-- Task inputs follows --

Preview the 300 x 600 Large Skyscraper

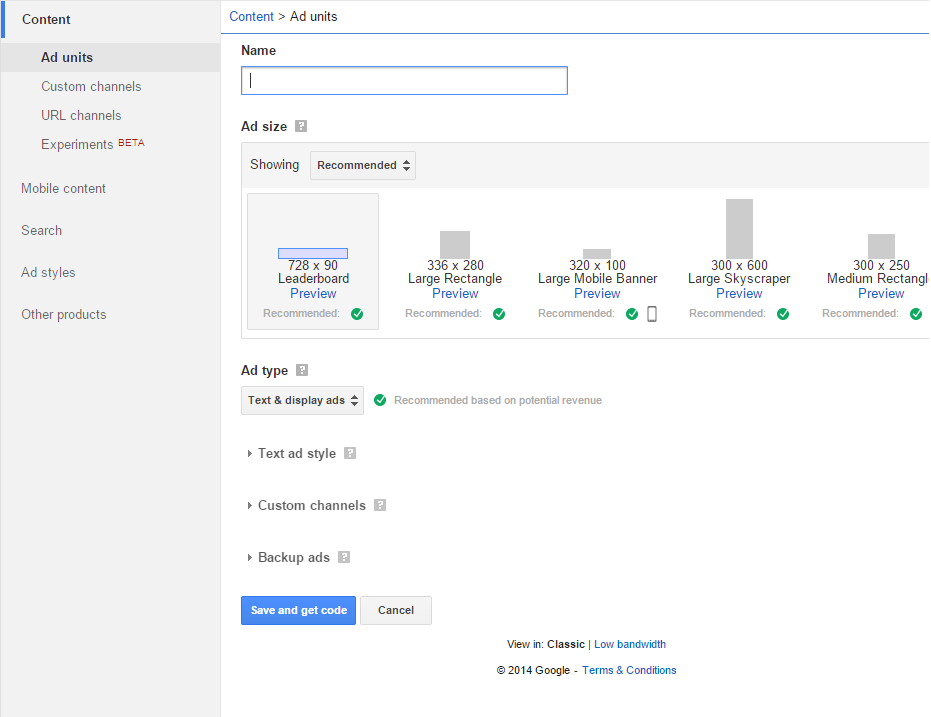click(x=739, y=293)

-- Task inputs concluded --
-- Task inputs follows --

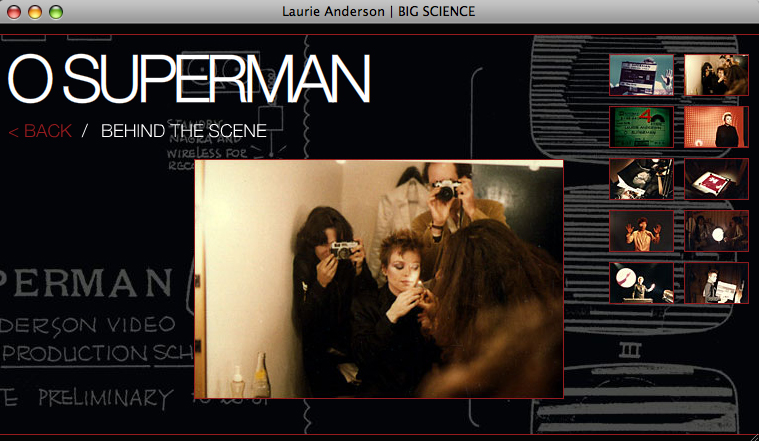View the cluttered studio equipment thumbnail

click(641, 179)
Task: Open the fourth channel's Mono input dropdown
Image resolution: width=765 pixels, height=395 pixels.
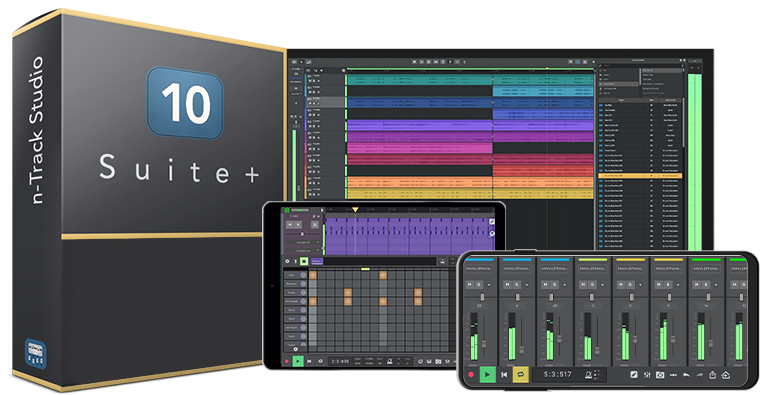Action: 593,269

-- Task inputs concluded --
-- Task inputs follows --

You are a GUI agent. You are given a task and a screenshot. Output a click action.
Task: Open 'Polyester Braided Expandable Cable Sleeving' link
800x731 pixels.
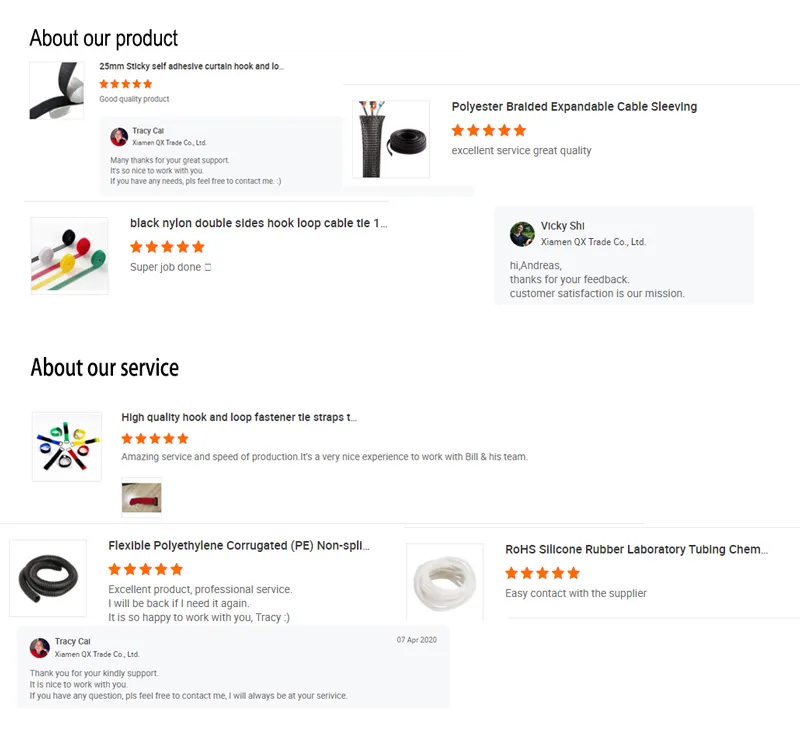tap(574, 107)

-- Task inputs concluded --

## Exercise prompt
Copy every line from the records above that contains the word "Open".

## Your response
Task: Open the fourth channel's Mono input dropdown
Task: Open 'Polyester Braided Expandable Cable Sleeving' link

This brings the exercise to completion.